**Selected extract**.
** BEGIN **

Date of Judgment : 10-03-2026
Head Note :-
Constitution of India - Article 226 -

Comparative Citation:
2026 MHC 985,
Summary :-
1. Statutes / Acts / Rules / Orders / Regulations Mentioned:
- Article 226 of the Constitution of India
- Industrial Disputes Act, 1947
- Section 33 of the Industrial Disputes Act, 1947
- Section 33A of the Industrial Disputes Act, 1947
- Section 2(k) of the Industrial Disputes Act, 1947
- Section 2(a)(ii) of the Industrial Disputes Act, 1947
- Contract Labour (Regulation & Abolition) Act, 1970
- G.O.(D).No.738, dated 30.10.2006

2. Catch Words:
contract labour, sham contract, employer‑employee relationship, wage hike, Industrial Disputes Act, Section 33, Section 33A, Section 2(k), award, writ of certiorari, tribunal award, reinstatement, back wages

3. Summary:
The writ petition under Article 226 challenges the Tamil Nadu Industrial Tribunal’s award dated 26 December 2022, which dismissed the workmen’s claim for wage hike and conversion from contract to regular employees. The petition alleges that the workers were directly employed since 1991 and that the contractor arrangement was a sham, violating Section 33 of the Industrial Disputes Act. The Tribunal found the workmen failed to prove direct employment and held the contractor system genuine, supported by licences and statutory filings. The High Court examined the evidentiary record, noting the absence of any documentary or oral proof of direct employment and the consistency of contractor documentation. It held that the Tribunal’s findings were sound and that there was no ground to interfere. Consequently, the petition was dismissed without costs, and the related miscellaneous petition was closed.

4. Conclusion:
Petition Dismissed
Judgment :-

(Prayer: Writ Petition filed under Article 226 of the Constitution of India seeking a Writ of Certiorari, calling for the records and quashing the impugned order of the Tamil Nadu Industrial Tribunal, dated 26.12.2022 in I.D.No.31/2006.)

** END **

**Supplied information**.
** BEGIN **

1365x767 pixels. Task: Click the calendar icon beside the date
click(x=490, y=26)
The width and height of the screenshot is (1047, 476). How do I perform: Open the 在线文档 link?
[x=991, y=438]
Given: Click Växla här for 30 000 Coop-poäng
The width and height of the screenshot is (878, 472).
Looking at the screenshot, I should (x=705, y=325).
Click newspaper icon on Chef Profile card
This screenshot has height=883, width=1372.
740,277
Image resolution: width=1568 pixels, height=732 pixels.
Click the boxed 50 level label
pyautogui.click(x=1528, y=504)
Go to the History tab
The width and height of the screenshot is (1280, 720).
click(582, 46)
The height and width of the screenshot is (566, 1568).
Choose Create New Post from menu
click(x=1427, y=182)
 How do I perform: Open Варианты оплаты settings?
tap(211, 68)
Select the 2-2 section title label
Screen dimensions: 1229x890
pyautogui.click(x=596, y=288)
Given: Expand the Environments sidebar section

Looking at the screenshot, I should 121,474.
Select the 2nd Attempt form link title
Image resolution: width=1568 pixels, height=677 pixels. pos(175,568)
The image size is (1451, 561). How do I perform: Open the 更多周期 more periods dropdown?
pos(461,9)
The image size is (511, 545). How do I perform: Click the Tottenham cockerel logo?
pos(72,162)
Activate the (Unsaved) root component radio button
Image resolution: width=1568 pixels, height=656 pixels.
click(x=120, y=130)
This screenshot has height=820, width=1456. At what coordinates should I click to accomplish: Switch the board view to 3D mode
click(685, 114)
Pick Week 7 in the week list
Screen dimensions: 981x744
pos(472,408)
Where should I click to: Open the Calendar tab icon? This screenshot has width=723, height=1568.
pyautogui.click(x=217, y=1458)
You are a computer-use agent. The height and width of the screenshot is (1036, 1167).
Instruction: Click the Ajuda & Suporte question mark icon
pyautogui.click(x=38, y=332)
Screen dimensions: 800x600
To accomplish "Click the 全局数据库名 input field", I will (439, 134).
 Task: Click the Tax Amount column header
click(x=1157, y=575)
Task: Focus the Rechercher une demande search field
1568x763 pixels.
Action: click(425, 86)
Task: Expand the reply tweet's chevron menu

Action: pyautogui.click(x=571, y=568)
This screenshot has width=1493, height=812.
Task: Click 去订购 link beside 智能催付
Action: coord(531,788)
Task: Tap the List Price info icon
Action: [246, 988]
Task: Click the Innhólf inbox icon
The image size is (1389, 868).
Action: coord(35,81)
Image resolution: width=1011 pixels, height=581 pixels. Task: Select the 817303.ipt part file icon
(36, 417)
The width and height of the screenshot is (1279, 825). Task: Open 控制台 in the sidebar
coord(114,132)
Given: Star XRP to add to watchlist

** END **

**Exercise set**.
[a] Rewrite the passage of the court judgment from "(Prayer: Writ Petition" to "26.12.2022 in I.D.No.31/2006.)", replacing "impugned order" with "contested order".
[b] Please say whether each statement agrees with the court judgment, answering yes or no and quoting the deciding words: (i) The Tribunal's award was dated 26 December 2022. (ii) The petition was dismissed with costs. (iii) The petition claims the workers were directly employed since 1991.
[c] Continue the court judgment from its last sentence.

**Results**.
[a]
(Prayer: Writ Petition filed under Article 226 of the Constitution of India seeking a Writ of Certiorari, calling for the records and quashing the contested order of the Tamil Nadu Industrial Tribunal, dated 26.12.2022 in I.D.No.31/2006.)

[b]
(i) Yes: "award dated 26 December 2022"
(ii) No: "the petition was dismissed without costs"
(iii) Yes: "the workers were directly employed since 1991"

[c]
1. This Writ Petition challenges the impugned award, dated 26.12.2022, made in I.D.No.31 of 2006. The Award was in answer to the reference made via G.O.(D).No.738, dated 30.10.2006, made by the Industrial Tribunal, Chennai, ruling against the workmen and stating that the claims are not justified.

2. The brief factual background, in which the Writ Petition arises, is that vide G.O.(D).No.738, dated 30.10.2006, two issues were referred for adjudication by the Tribunal. The first question was whether all the workmen, without any discrimination, are entitled to a wage hike and, if so, the requisite orders should be passed. The second question was whether the action of the management, in terming the regular workmen working under the management as contract labourers, is justified or not, and if it is not justified, then, appropriate orders should be passed. The said reference was taken on file as I.D.No.31 of 2006.

3. On behalf of the workmen, Tamil Nadu Jananayaga Pothu Thozhilalar Sangam, the trade union, filed a Claim Petition. It claims that 123 workmen are involved in the dispute. They were working in the core functions of the factory. Their tasks included shaving, setting, buffing, staking, piniplus, polishing, boiler operation, drum handling, store and chemical distributions, padding, assorting, gardening, ETP, electrical maintenance, welding, and so on. It is their specific case that these workers have been in service since 1991, 2001, and 2002 until they were sent out of their jobs. They were not considered employees of any contractor. In the meantime, the management created records to falsely show that these workmen were working under contractors. This was a sham and nominal arrangement, only on paper, made in 2003. Before that, one Chandra Enterprises was also brought in as the employer. Later, in 2005, two contractors were introduced: Sri Kishore Labour Contractors and K.V. Enterprises.

4. On 01.08.2005, James Ponnarasu, who was in charge of protection, threatened severe actions against the workers and ill-treated them, causing them to leave the company that day. On 03.08.2005, the union sent a representation requesting that the said workers be reinstated by the management. The management rejected the union's request. On 16.08.2004, the union raised four demands before the Assistant Commissioner of Labour, of which two were dropped. The remaining two demands were persisted. On 04.03.2006, the Assistant Commissioner of Labour submitted a failure report. Therefore, on behalf of the workers, it was requested that an award be issued declaring that the demands raised by the union are justified and that the management be directed to reinstate the workers with back wages, continuity of service, and all other attendant benefits.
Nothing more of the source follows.